The moratorium, an option cities don’t often resort to, suspends some property rights for six months in the downtown zone. No small multi-family projects — villas, townhouses, duplexes, and garden apartments — will be approved during the temporary ban, expected to end on Oct. 18.
City officials said they envision a “small-town downtown” with more residents, and a walking-friendly layout.
They’re tired of seeing small residential projects of limited investment, on small properties, that don’t do much to improve the quality of life, officials said.
“I feel like our downtown is growing up,” Mayor John Adornato said when commissioners cast the first approval in mid-April.

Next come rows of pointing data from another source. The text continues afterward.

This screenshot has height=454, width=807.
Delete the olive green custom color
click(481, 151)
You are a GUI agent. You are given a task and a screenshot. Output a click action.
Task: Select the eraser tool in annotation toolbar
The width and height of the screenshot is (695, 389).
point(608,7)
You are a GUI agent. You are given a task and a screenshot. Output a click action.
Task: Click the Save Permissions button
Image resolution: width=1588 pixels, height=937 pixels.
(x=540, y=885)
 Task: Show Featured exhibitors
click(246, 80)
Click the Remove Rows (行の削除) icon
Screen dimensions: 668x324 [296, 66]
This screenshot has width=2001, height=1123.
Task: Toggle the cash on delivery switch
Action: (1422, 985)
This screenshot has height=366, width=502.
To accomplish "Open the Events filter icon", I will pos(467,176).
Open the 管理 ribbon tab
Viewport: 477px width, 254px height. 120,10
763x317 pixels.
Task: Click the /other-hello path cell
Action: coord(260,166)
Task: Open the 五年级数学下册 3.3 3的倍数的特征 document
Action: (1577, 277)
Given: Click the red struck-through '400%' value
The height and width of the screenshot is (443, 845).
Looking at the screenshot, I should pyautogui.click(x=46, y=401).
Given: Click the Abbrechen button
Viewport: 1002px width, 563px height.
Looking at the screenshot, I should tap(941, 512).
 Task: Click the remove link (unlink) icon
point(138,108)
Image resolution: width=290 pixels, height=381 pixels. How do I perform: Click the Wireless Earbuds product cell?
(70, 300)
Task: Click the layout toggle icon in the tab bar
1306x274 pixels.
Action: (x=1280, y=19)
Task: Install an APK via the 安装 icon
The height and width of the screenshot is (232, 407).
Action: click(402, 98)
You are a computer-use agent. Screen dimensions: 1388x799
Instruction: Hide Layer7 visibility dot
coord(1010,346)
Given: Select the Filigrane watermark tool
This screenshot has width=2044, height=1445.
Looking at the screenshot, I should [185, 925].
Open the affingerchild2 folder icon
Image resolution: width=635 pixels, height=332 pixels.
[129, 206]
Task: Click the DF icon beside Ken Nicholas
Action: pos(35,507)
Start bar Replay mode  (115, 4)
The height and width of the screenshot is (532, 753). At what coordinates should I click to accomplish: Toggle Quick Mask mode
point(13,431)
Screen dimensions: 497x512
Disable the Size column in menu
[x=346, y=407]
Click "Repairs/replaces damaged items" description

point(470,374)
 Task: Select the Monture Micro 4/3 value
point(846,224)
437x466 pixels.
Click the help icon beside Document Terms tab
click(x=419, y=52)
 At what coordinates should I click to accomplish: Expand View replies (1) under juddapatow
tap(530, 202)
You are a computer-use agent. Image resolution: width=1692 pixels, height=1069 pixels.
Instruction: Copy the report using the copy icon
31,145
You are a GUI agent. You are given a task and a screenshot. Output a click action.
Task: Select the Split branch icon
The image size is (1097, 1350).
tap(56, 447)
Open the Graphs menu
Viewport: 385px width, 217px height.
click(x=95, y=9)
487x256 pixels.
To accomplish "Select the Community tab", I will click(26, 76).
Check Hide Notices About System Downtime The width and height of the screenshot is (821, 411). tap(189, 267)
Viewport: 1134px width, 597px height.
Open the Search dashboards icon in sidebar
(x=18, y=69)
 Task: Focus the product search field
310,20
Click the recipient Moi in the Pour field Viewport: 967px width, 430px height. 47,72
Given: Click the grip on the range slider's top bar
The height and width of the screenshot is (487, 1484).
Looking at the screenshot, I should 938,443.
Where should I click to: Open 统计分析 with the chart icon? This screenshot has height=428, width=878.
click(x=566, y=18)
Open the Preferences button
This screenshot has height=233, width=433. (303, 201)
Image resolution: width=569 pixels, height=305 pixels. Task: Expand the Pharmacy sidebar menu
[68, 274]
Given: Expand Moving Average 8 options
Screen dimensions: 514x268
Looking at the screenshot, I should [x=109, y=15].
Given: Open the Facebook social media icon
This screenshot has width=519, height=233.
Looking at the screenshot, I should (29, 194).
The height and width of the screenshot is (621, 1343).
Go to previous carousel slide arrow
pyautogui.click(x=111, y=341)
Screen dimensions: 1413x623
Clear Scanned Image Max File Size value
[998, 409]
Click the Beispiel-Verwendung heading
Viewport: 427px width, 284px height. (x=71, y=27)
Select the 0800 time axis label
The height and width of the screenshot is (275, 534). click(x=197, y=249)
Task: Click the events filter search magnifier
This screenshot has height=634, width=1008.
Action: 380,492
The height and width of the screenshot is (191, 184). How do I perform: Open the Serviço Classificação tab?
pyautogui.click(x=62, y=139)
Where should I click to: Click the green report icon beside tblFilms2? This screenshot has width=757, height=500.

The city has been abuzz with development activity and with inquiries from developers considering townhouses and villas, officials said. The city will rework development rules during the moratorium to steer it in a direction they prefer.
“I don’t want to make the statement down the road I wish we would have taken the time. or this is what we could have had,” Commissioner Michael Carn said at the same April meeting. “I don’t want to live with regret.”
The moratorium won a unanimous vote Tuesday, with little comment.
Developers can expect to be encouraged by the eventual new rules to assemble larger pieces of land, and to build denser projects to house more people, but still at a maximum height of five or six stories, officials said in public hearings leading up to Tuesday. More amenities might be required, like benches, curbs, and street lights. The parking requirements will be redone, as well.
“You need bodies; you need people in your downtown to make it work,’’ Renee Miller of Miller Consulting said in a February presentation to commissioners.
Larger residential projects won’t be paused by the moratorium; that’s the type of construction the city encourages, City Manager David Hebert said.
The moratorium is part of a larger effort the city is undertaking to modernize its land development rules and continue to foster a small but hip city center. Stephen Scott, assistant director of planning, zoning and building, said progress already has been made. The city created a culinary arts district, and attracted Funky Buddha Brewery.
The downtown starts at Oakland Park Boulevard, spanning north to about 43rd Street. On the east and west it is bordered by Northeast 10th and 13th avenues. The city’s Main Street is 12th Avenue, next to the Florida East Coast railroad tracks. Just west of the tracks, Dixie Highway also runs through the downtown zone.
The city is less than eight square miles, and is one of the 16 of Broward’s 31 cities with a population less than 50,000.